Start of Document section

The Tudor Trust: Coronavirus response
On 11th March Tudor’s trustees came into the office for our monthly grants meetings and a full Board meeting. A week later we were working from home, closing our office just before the lockdown on 23rd March.
Initial response
With minimal experience of remote working, our first concern was getting the team set up so that we could continue to support the organisations we work with – with a particular focus on getting payments out to our grant holders! New systems and workarounds were introduced at speed and trustees began to meet weekly to help support the staff team’s immediate response. We started to get used to Zoom and Slack, but missed the face-to-face conversations that we took for granted only a few weeks before, our morning tea breaks and lunchtime chats…
We signed up to London Funders’ covid-19 funder statement, promising to be as flexible as possible around grant use and reporting requirements, reinforcing our already pretty flexible approach. Grants managers focused on contacting as many of their grant holders as possible, just checking in and offering time for a conversation if that would be helpful.
We heard from many grant holders that they were rapidly adapting their services to support their community, and talked with them about what they needed to be able to do this: from funds to buy food parcels and phone credit to home working kit. We decided to concentrate our direct emergency response on our existing grant holders: as a national funder we didn’t feel that we had the established relationships and local networks to provide rapid emergency support to groups we weren’t already connected to. However our trustees were still keen to contribute to the wider emergency response and agreed a grant of £500,000 to the National Emergencies Trust on 25th March.
Getting the balance right
From the start Tudor’s trustees felt that it was important to maintain a horizon beyond the immediate emergency response, to provide some level of consistency and reassurance to groups as they tried to adapt and rebuild for a very different future. This was reinforced by what we were hearing from many of our partners, who were concerned about a loss of current and future funding from events, public donations and trading income.
Our main challenge was to shape a response which struck the right balance between providing flexible support to our current grant holders and staying open to new applications. We worked across two fronts: flexing (and sometimes increasing or extending) our current grants and making small immediate support grants to grant holders meeting urgent need in their communities while also assessing new applications and making new grants through regular committee meetings. In the first three months of the year we made 110 immediate support and ‘flex’ grants and 103 ‘regular’ grants, many of the latter over two or three years.
What has changed?
To support this dual focus the trustees agreed a 25% uplift to the budget they’d discussed at their Board meeting in March (how long ago that seems!). Delivering these two strands of work also placed heavy demands on the staff team, so we made quick adjustments to the way we work, using our principles around investing in relationships, listening and trust as a touchstone.

End of Document section
Start of Data to examine

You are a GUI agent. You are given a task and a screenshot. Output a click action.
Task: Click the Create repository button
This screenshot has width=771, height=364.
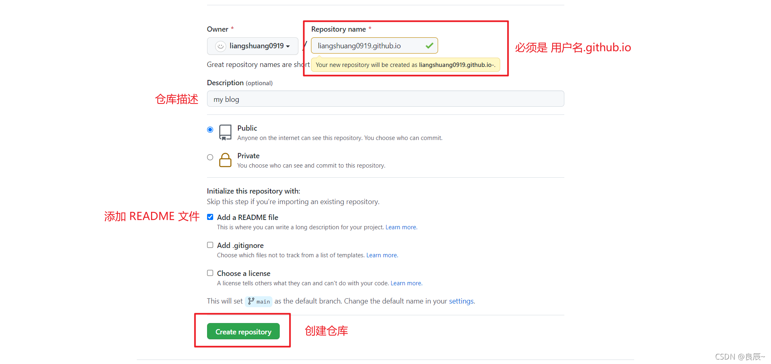pos(243,332)
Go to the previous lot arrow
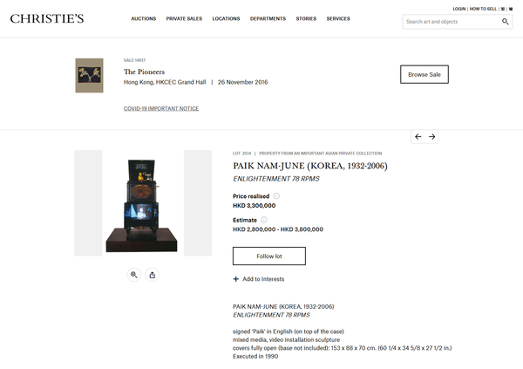 pyautogui.click(x=418, y=137)
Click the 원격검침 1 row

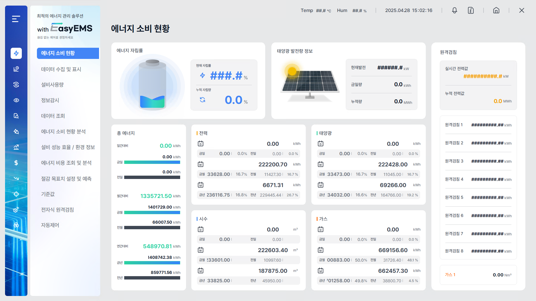[x=478, y=125]
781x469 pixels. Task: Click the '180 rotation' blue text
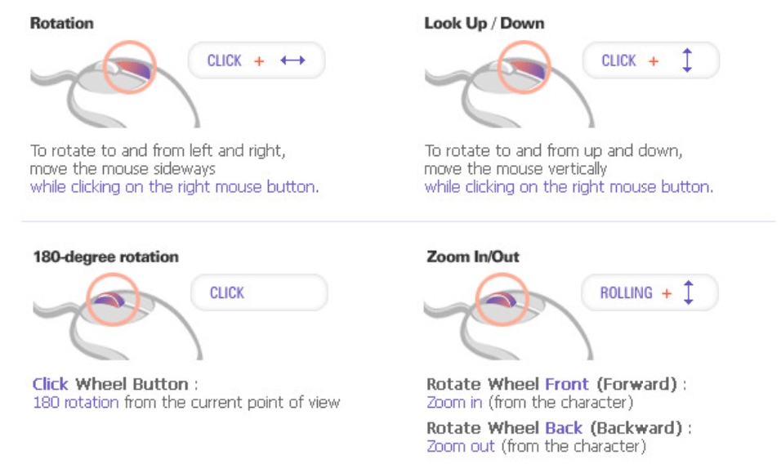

End of Data to examine

**What you will do**
(A) In the account of the Tudor Trust's coronavirus response, what grant did the trustees agree to the National Emergencies Trust, and on what date?
(B) Carry on the account of the Tudor Trust's coronavirus response, starting after its last sentence.

**Answers**
(A) A grant of £500,000, agreed on 25th March.

(B)
We’ve streamlined the initial assessment process and introduced greater trustee involvement during grant assessment and development (including trustees taking part in Zoom assessment calls). Other changes include lightening due diligence, less reliance on detailed paperwork and budgets for future plans, a more exploratory and less inquisitorial approach at grants meetings, and quicker decision making: initially trustees were meeting weekly though we recently dropped back to fortnightly. Decisions around small immediate support grants were delegated to grants managers: these grants, and most of the flex grants, were made on the basis of a conversation, not an application.
What next?
We’re continuing to listen to our grant holders and are also tapping into many other live and crucial conversations – around the disproportionate impact of covid-19 on BAME communities and the existential challenge facing groups supporting these communities; the anxiety felt by charity leaders and trustees as they navigate a very uncertain future; and the developing and sometimes challenging thinking about what communities want to keep and build on from these times as they move forward, and what may have to be left behind.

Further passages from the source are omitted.